* Vorliegender Text
# # # # # # #

Die schnellen Zähmungskräfte
Die Kräfte der Domestizierung sind in der Kunstwelt wesentlich schneller als in der Tierwelt. Was bei Füchsen Jahrhunderte bräuchte – Zucht, Geduld, Selektion –, das gelingt der Kunstwelt mit ein paar gezielten Handgriffen: Die Presse schreibt Bedeutungen fest, zähmt das Unlesbare durch Interpretation. Die Sammler*innen markieren Territorium durch Kauf, Kontext und Versicherungssummen. Die Institutionen bieten Schutzzonen, deren Eintritt Bedingungen unterliegt. Die Biennale, so wild sie sich gebärdet, steht unweigerlich im Blick dieser Domestizierungsmaschinen. Nie war die Verwandlung vom anarchischen Kunstfuchs zum zahmen Kulturhund so effizient wie heute.
Wem gehört der Fuchs? Wem gehört die Kunst?
Der Stadtraum wird in der Biennale zum Denkraum. Der Fuchs wird zur Figur der Selbstbehauptung – aber auch zum Maßstab: Wie weit kann ein Kunstwerk gehen, bevor es gezähmt ist? Wenn ein Fuchs sich nähert, wünscht er nicht, domestiziert zu werden. Er wählt Nähe, keine Unterwerfung. Ebenso das Kunstwerk: Es sucht Resonanz, aber nicht Kontrolle. Doch: Wir sind Menschen. Bei uns geht alles schneller. Was der Natur Jahrtausende abverlangt, das schafft der Kunstbetrieb in wenigen Monaten: Ein Werk wird gezähmt, indem es verwertet wird.

# # # # # # #

* Aufgabe 1
Womit markieren die Sammler*innen im Text über die Zähmung der Kunst ihr Territorium?
* Aufgabe 2
Zitiere bitte aus dem Text über die Zähmung der Kunst wörtlich die Stelle, die mit „Die schnellen Zähmungskräfte“ beginnt und bis einschließlich „gehört die Kunst?“ weitergeht.
* Aufgabe 3
Fasse den Text über die Zähmung der Kunst in zwei Sätzen zusammen.

# # # # # # #

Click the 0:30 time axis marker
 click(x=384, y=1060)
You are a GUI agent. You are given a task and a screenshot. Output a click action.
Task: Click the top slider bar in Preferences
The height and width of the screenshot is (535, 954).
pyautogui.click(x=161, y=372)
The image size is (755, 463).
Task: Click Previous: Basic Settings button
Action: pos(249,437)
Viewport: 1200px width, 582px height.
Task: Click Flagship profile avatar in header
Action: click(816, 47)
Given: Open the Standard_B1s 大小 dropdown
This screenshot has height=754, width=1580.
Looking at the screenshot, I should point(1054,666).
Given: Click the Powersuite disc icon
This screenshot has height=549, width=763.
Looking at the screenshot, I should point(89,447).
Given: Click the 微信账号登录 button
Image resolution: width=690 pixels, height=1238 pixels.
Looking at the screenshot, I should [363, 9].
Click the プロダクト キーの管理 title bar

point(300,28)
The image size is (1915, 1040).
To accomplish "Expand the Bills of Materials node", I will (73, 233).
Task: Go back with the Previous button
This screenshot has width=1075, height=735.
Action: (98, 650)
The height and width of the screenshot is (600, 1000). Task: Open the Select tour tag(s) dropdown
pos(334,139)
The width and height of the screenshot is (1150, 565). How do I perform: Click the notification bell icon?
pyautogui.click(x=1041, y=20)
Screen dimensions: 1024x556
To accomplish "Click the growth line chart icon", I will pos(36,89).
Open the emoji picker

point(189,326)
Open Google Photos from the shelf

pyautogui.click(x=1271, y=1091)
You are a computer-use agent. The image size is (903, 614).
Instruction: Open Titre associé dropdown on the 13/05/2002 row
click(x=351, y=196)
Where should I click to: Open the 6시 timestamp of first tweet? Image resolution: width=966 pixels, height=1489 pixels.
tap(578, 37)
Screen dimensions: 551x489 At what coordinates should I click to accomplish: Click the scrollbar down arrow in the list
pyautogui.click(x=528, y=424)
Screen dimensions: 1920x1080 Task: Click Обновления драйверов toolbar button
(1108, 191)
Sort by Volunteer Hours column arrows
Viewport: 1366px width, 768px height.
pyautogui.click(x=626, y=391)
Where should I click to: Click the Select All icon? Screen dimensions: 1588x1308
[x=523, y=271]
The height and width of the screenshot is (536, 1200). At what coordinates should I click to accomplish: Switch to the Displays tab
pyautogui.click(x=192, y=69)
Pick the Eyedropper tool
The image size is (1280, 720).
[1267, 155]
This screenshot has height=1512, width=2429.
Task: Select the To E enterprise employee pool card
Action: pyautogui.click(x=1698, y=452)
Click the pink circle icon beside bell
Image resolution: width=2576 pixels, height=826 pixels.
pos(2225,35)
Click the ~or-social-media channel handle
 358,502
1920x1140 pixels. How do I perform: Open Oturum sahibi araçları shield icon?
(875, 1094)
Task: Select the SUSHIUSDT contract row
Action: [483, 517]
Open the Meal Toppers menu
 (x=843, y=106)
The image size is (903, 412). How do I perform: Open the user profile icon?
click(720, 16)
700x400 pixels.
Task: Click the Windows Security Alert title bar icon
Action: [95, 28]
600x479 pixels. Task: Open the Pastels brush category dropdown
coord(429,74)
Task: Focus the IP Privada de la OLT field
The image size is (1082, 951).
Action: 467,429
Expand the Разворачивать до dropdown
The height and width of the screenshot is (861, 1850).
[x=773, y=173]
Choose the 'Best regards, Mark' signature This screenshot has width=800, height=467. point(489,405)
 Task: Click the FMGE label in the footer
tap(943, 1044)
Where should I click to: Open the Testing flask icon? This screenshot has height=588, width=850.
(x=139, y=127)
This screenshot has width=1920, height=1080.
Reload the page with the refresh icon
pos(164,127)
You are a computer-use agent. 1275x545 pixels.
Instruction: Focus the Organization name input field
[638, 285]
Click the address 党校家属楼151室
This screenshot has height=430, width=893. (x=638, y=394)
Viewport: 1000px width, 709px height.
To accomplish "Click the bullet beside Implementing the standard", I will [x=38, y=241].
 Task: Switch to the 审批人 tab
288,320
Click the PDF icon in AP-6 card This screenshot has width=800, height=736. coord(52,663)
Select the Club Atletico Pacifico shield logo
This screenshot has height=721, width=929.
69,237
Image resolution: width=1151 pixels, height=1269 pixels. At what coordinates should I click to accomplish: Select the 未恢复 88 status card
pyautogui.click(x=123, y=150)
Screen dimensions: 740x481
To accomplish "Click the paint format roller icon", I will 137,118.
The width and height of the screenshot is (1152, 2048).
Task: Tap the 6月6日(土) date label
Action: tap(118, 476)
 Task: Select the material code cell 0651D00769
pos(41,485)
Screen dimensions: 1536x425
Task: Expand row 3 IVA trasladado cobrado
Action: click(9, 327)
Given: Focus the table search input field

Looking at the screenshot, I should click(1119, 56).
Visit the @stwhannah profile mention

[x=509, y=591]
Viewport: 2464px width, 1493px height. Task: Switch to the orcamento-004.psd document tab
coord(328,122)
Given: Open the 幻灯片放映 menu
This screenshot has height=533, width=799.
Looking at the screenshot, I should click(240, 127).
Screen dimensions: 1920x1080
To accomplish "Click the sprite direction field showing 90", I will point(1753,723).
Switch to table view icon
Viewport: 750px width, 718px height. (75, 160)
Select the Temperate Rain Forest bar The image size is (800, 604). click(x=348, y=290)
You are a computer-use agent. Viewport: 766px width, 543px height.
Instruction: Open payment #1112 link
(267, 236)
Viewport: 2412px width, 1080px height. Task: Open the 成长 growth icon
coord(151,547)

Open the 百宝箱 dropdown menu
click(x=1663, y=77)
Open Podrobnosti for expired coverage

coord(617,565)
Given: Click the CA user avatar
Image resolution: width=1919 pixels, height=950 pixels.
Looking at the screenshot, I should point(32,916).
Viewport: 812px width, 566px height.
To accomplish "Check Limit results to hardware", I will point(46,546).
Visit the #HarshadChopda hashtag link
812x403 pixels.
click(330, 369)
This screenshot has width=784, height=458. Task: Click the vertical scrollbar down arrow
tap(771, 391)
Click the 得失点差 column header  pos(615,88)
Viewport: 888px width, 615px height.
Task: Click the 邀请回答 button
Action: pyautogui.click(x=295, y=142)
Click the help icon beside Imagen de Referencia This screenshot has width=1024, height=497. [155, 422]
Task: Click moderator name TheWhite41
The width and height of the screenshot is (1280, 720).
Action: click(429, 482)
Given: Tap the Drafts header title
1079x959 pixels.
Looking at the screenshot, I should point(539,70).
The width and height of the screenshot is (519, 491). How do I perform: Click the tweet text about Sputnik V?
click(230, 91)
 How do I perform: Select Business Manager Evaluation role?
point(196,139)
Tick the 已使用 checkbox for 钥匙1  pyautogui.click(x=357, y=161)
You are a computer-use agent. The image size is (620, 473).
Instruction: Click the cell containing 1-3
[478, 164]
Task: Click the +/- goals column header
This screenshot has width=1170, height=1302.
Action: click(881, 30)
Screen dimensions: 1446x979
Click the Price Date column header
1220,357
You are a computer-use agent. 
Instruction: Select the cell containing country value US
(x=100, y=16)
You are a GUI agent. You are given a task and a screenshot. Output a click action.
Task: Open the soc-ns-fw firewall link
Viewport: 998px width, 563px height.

# # # # # # #

* Schriftliche Lösung 1
Durch Kauf, Kontext und Versicherungssummen.

* Schriftliche Lösung 2
Die schnellen Zähmungskräfte
Die Kräfte der Domestizierung sind in der Kunstwelt wesentlich schneller als in der Tierwelt. Was bei Füchsen Jahrhunderte bräuchte – Zucht, Geduld, Selektion –, das gelingt der Kunstwelt mit ein paar gezielten Handgriffen: Die Presse schreibt Bedeutungen fest, zähmt das Unlesbare durch Interpretation. Die Sammler*innen markieren Territorium durch Kauf, Kontext und Versicherungssummen. Die Institutionen bieten Schutzzonen, deren Eintritt Bedingungen unterliegt. Die Biennale, so wild sie sich gebärdet, steht unweigerlich im Blick dieser Domestizierungsmaschinen. Nie war die Verwandlung vom anarchischen Kunstfuchs zum zahmen Kulturhund so effizient wie heute.
Wem gehört der Fuchs? Wem gehört die Kunst?

* Schriftliche Lösung 3
Die Kunstwelt domestiziert weit schneller als die Tierwelt, indem die Presse Bedeutungen festschreibt, Sammler*innen durch Kauf Territorium markieren und Institutionen Schutzzonen mit Eintrittsbedingungen bieten. Wie ein Fuchs, der Nähe und keine Unterwerfung wählt, sucht das Kunstwerk Resonanz statt Kontrolle, doch der Kunstbetrieb zähmt es in wenigen Monaten, indem er es verwertet.